The Bitter End… or Willingness

…[W]e had but two alterna­tives: One was to go on to the bitter end, blotting out the consciousness of our intolerable situation as best we could; and the other, to accept spiritual help.
–“There is a Solution” (p. 25)

Over the years I’ve grown so accustomed to going to meetings, working the steps, and sponsoring people that I tend to forget I’m actually sober through god’s grace alone.  I forget that for most alcoholics, the disease rolls along like a hell-bound runaway train, taking them with it.

The Bitter End:  The other day I had coffee with a longtime friend whose ex-husband bavarian shed– I’ll call him Julius – was once a man vividly alive: handsome, funny, and brilliant. Together they created a beautiful home, the yard landscaped with a Bavarian-style gardenhouse of which I was always a tiny bit jealous. While our children were young, I joined their friends and family at many celebratory gatherings where Julius cheerfully acted as a bartender, mixing everyone’s drinks with a brisk, festive hospitality.

He didn’t seem to like me much, though. His wife had discussed his suspected ‘drinking problem’ with my partner and me, which he seemed to resent.  He was European-born, a year and a half older than I.  Alcohol, he maintained, was a normal part of European life – though Americans abused it.

As the years elapsed, however, my friend experienced the many pains of loving an active alcoholic. Finally she found herself cheated on in conjunction with alcohol, much as I would years later. Because Julius scoffed at AA recovery, she’d had to painfully end the relationship and find her happiness elsewhere.
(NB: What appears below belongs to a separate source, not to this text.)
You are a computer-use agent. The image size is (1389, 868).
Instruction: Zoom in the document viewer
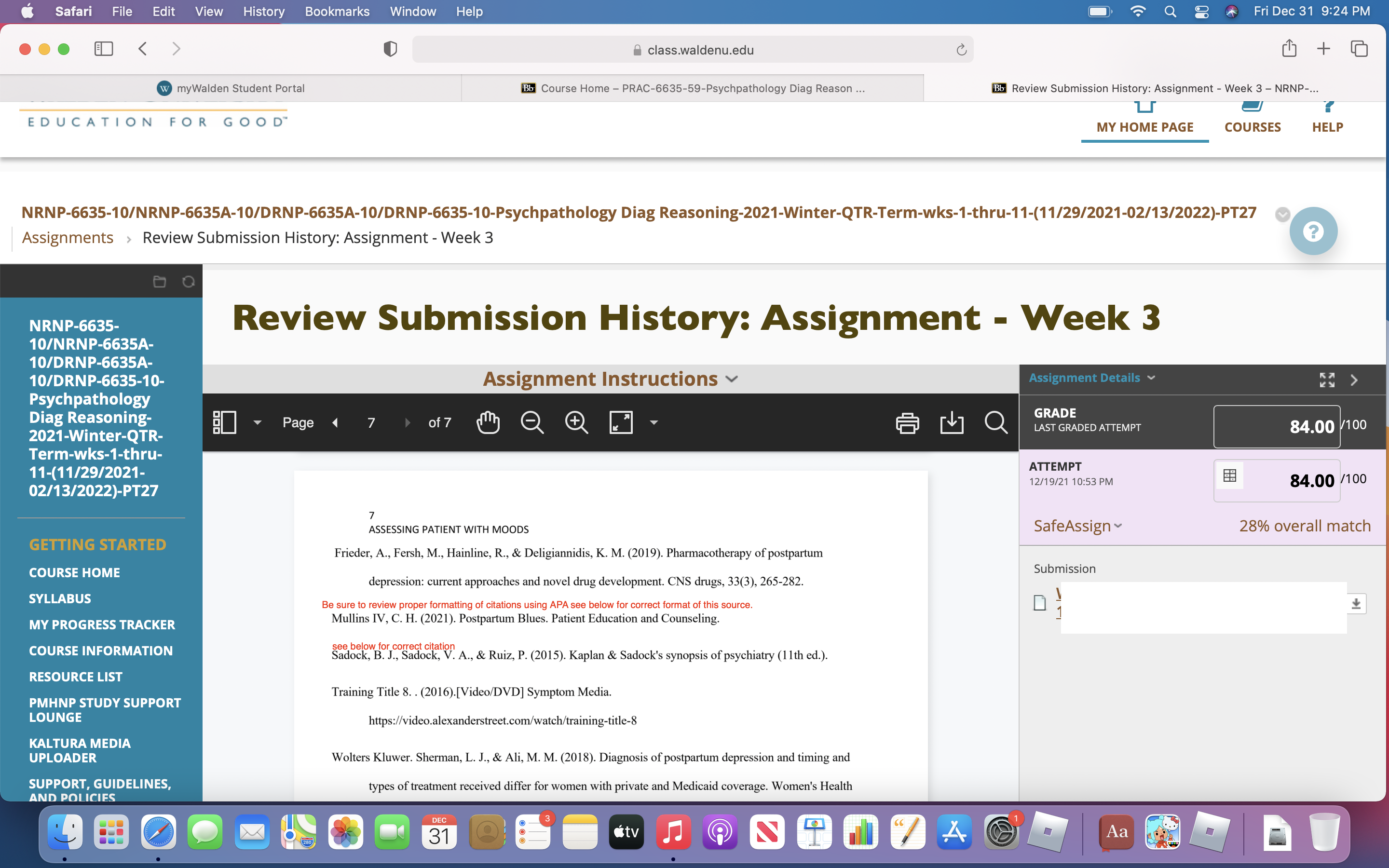pyautogui.click(x=576, y=422)
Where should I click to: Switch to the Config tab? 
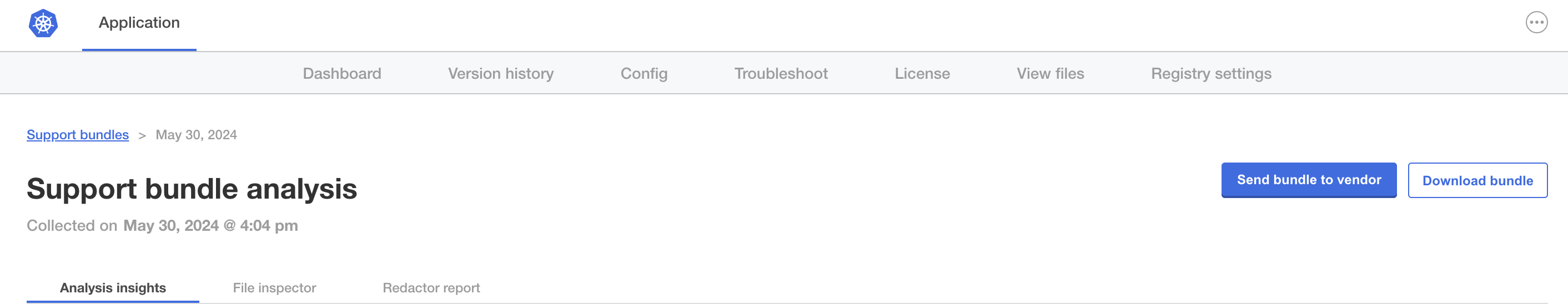pyautogui.click(x=644, y=74)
Still, I continued to see Julius regularly because for some time he and I worked at the same place and exercised at the same gym. I’d witness much important foot traffic bustling to and from his windowed office across the hall from my virtual closet. At the gym, he’d stroll into the big cardio room glancing about as if for an audience — tall, blonde, and well aware of his strapping physique. But meeting his eye was only me, that annoying sober woman!  We’d exchange nods.  Then, about seven years ago, I was laid off and no longer saw him.

So over coffee, I asked my friend, “And how is Julius doing?”

“You didn’t hear?” she started in return. “He died.  It was a few months ago.”

I shook my head, speechless.

“His liver went, and then… Didn’t you see his obituary? I put it on Facebook.”

Maybe you know the feeling I had, when you’ve rivaled someone you actually respect.  It’s as though the two of you were playing an intent game of ping-pong – and they’re suddenly not there.  The ball whizzes off to nowhere,  gone forever; you realize that underneath your resentment was… a slightly bruised form of love.  True, Julius had seemed to scorn my life choices – to flout sobriety by drinking hard and living well.  But he’d also passionately loved his children, the world of intellect, and life itself.  At heart, he was a good man.

My friend proceeded to unfold an old, old story lived out by countless alcoholics, a script starring that unsung hero, the liver. empties We alcoholics poison ourselves, and our liver cures us.  We do it again and again, driven by addiction, and that amazing organ reverses our suicidal onslaughts.  Until one day, it can’t.  It breaks.  But as alcoholics, we can’t stop the onslaught.  Poisons course unchecked through our systems, wreaking havoc on other organs – especially the brain.

Julius could not stop drinking, despite knowing full well alcohol was destroying his life.  He became obese and depressed.  He lost interest in work and took early retirement.  He stopped leaving the house, bathing, shaving, caring about anything.  His children both pitied and resented him, because he lived on the couch in a house that smelled bad.  He peed himself.  He saw no one.  Still, he drank.  And gradually, as ammonia crippled his brain, he stopped making sense.  Visiting to check on him, my friend found him speaking of people not there and tasks imagined.  She called 911.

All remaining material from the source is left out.